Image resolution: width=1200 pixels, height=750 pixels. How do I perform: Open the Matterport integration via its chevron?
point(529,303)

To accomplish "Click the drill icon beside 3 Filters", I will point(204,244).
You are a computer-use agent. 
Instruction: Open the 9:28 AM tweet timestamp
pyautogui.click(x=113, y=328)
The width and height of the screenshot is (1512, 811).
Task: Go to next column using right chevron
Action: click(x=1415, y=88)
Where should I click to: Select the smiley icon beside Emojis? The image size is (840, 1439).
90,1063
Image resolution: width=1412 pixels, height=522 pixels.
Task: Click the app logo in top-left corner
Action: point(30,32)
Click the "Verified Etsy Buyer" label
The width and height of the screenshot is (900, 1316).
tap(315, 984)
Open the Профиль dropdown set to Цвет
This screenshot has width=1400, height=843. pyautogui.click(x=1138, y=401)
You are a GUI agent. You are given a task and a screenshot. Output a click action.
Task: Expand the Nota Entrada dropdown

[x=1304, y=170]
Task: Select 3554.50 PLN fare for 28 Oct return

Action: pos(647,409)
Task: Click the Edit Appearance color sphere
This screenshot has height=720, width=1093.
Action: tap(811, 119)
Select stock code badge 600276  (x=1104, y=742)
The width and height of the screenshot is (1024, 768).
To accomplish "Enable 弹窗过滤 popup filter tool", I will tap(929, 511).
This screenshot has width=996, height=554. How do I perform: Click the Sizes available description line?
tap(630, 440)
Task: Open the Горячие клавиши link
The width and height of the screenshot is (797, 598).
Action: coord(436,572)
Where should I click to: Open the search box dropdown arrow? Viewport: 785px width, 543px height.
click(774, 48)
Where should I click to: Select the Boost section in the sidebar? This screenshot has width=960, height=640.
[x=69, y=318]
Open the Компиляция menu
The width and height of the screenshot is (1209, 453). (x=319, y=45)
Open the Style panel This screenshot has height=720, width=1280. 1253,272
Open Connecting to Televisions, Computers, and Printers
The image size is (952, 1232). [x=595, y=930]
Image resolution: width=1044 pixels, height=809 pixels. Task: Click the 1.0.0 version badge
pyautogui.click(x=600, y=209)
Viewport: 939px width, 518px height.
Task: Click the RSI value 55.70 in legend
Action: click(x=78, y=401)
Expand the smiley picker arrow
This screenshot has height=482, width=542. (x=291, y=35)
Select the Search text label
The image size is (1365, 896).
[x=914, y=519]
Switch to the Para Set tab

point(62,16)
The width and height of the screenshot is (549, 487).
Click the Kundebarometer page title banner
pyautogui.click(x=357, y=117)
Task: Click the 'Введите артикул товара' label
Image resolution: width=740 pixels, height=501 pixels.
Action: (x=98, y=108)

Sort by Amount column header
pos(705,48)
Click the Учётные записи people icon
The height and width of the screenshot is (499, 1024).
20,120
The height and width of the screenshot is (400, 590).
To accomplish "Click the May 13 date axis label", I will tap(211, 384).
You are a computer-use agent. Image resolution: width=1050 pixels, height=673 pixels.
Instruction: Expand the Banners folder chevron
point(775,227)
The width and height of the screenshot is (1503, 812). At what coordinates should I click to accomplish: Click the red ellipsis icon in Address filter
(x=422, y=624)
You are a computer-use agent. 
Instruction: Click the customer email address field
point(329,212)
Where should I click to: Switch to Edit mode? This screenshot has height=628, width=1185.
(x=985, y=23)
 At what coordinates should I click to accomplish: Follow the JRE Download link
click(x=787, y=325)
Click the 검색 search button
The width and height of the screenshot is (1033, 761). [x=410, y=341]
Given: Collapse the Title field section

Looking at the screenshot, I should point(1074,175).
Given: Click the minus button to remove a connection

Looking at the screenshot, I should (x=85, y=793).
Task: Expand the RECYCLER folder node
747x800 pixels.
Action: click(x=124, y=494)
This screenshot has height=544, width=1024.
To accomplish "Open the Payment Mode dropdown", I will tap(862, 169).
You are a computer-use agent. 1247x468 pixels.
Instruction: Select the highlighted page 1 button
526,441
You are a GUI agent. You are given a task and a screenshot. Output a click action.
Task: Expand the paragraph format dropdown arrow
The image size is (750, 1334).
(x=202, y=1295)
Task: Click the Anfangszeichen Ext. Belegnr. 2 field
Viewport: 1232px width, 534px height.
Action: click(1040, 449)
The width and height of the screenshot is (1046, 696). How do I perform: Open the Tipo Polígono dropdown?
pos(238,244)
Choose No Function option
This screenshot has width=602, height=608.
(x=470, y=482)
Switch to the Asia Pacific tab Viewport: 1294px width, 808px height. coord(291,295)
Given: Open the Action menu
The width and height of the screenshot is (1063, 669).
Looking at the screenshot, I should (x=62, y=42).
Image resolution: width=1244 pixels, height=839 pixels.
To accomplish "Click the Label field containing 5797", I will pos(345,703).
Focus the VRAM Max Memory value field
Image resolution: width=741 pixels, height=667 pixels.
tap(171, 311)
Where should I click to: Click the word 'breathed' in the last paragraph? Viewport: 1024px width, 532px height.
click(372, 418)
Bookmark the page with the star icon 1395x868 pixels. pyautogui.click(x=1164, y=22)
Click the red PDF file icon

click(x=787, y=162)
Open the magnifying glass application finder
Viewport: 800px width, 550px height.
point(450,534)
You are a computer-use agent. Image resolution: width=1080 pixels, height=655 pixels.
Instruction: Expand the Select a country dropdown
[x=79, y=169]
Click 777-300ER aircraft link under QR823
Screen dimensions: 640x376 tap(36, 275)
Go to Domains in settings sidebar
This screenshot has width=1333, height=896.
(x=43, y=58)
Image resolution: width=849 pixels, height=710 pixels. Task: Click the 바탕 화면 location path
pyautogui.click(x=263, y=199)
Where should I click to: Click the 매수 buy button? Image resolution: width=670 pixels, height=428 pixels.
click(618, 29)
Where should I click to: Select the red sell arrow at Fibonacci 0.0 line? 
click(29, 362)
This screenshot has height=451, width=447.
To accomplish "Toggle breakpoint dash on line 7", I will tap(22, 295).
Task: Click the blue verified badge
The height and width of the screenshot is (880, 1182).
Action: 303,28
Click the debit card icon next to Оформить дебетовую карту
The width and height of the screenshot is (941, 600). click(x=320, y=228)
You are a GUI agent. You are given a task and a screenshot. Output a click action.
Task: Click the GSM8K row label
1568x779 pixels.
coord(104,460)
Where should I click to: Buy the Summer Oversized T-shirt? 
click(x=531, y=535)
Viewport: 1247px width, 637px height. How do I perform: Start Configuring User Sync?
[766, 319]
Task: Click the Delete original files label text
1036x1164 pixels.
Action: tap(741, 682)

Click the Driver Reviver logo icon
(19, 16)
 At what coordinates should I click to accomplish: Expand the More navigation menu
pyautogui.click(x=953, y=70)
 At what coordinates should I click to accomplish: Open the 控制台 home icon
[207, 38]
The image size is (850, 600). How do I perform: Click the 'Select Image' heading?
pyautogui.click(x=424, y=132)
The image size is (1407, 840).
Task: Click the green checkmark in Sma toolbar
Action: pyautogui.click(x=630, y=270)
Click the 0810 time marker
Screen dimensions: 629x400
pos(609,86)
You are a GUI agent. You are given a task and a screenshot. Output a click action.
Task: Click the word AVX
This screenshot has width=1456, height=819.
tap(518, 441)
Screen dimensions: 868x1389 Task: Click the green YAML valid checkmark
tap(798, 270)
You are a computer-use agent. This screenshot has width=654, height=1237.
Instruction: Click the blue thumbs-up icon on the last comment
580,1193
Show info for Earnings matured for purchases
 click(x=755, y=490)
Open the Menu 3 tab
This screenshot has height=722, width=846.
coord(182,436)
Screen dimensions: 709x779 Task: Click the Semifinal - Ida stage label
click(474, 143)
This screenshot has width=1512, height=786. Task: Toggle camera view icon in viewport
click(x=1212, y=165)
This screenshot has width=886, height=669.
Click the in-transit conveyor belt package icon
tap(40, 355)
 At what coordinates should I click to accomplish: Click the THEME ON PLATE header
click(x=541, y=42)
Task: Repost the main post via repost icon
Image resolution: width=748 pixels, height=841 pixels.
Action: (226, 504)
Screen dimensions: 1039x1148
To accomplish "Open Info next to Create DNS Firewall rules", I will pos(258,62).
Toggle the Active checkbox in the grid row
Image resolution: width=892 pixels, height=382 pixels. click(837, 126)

------------

• [Exercise goal]: A line counts if it holds the word "text". Work out how many lines in the listing count, and give only that number.

• [Solved exercise]: 2